**The input:**

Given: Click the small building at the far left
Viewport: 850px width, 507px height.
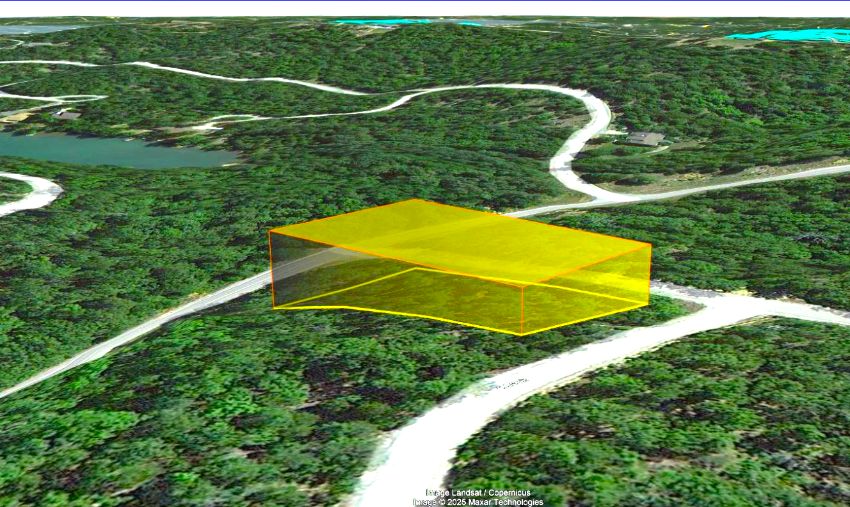Looking at the screenshot, I should [x=67, y=115].
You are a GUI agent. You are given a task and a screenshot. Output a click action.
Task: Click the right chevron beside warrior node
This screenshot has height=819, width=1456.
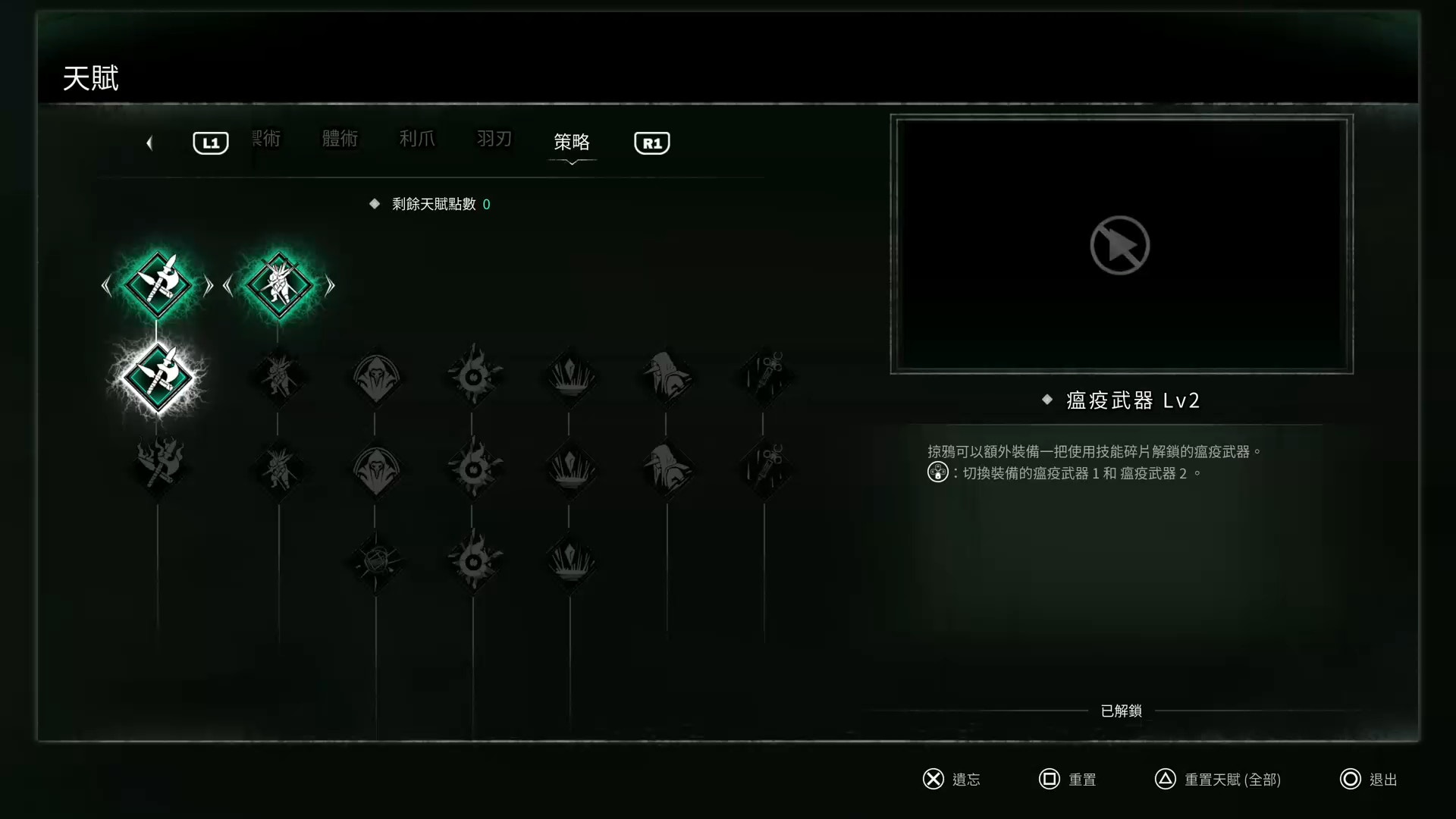pos(330,286)
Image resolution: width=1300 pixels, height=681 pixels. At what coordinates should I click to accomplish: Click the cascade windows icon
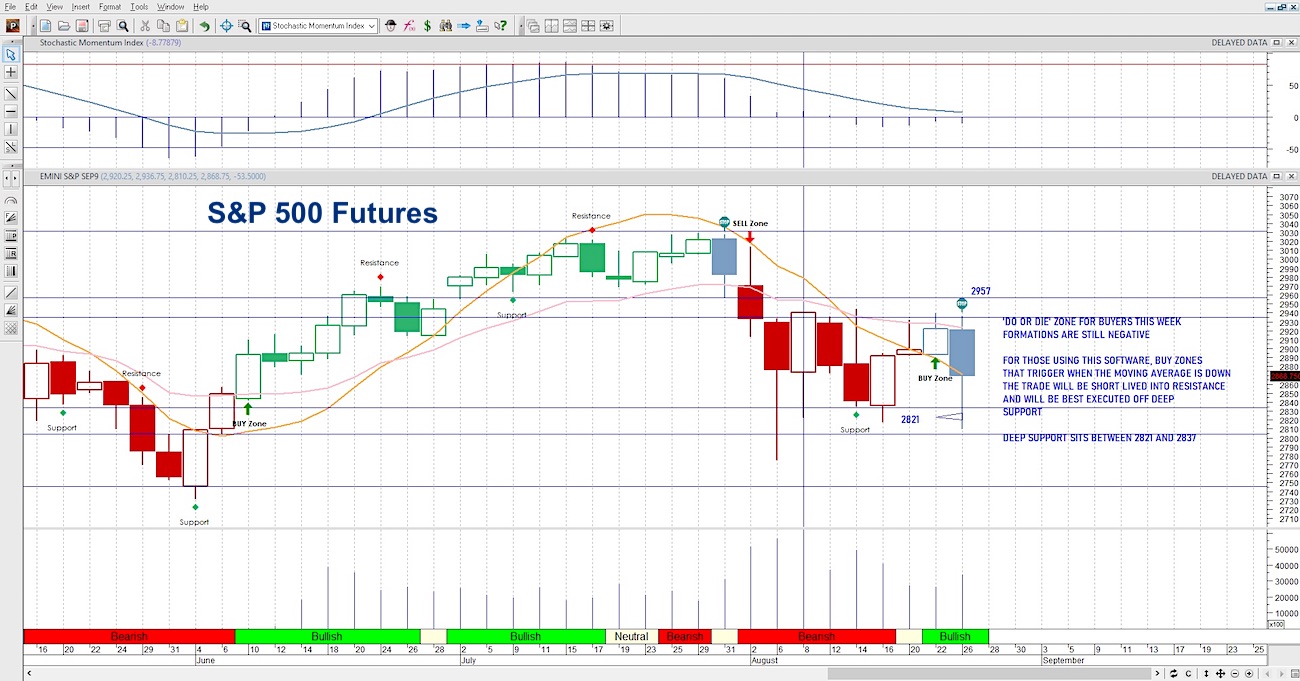(533, 26)
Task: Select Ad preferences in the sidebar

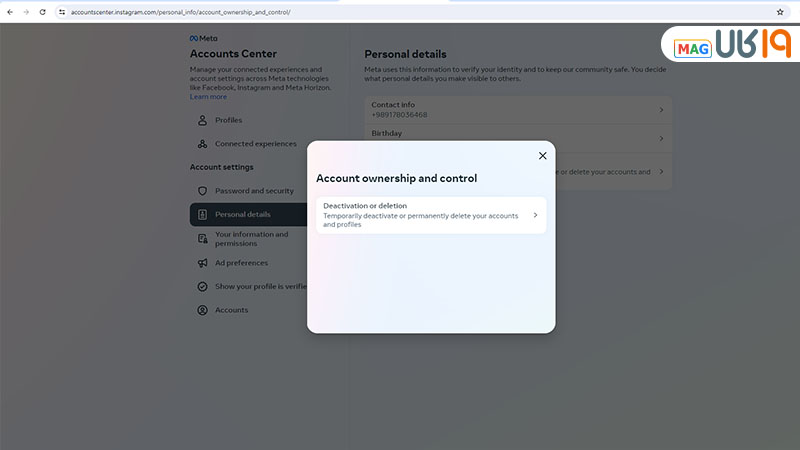Action: click(241, 263)
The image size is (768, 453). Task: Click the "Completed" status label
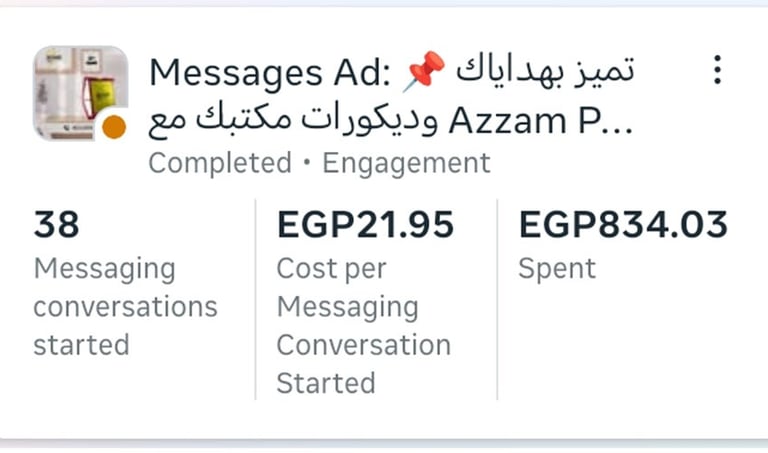point(220,163)
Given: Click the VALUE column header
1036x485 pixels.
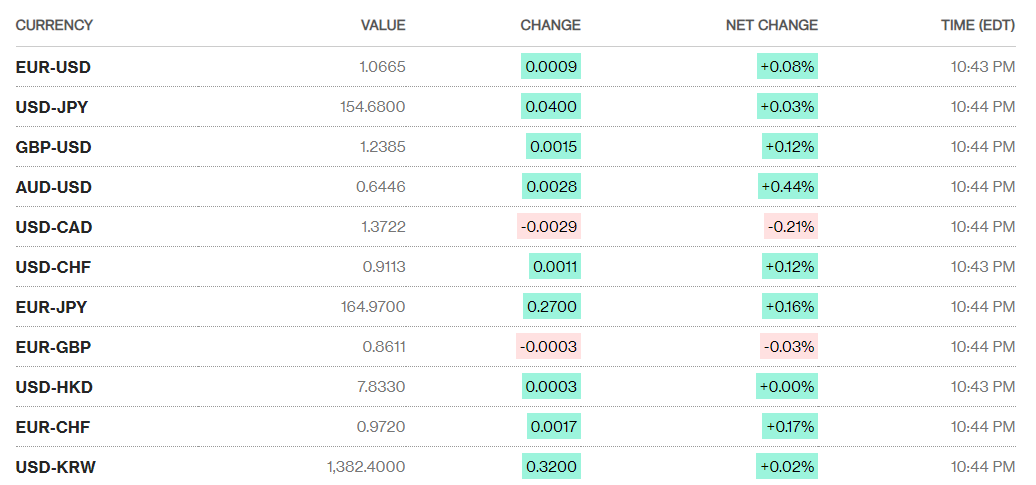Looking at the screenshot, I should point(383,25).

**Task item:** Your answer must be an exact copy of every entry, with no pictures in it.

**Answer section:**
Given: Click the small building at the far left
Viewport: 850px width, 507px height.
Looking at the screenshot, I should [x=67, y=115].
You are a GUI agent. You are given a task and a screenshot. Output a click action.
Task: Click the right chevron beside warrior node
This screenshot has height=819, width=1456.
pos(330,286)
Image resolution: width=1300 pixels, height=681 pixels. At what coordinates should I click to accomplish: Click the cascade windows icon
(533, 26)
Task: Select Ad preferences in the sidebar

Action: click(241, 263)
The image size is (768, 453). Task: Click the "Completed" status label
point(220,163)
Given: Click the VALUE column header
1036x485 pixels.
Looking at the screenshot, I should point(383,25).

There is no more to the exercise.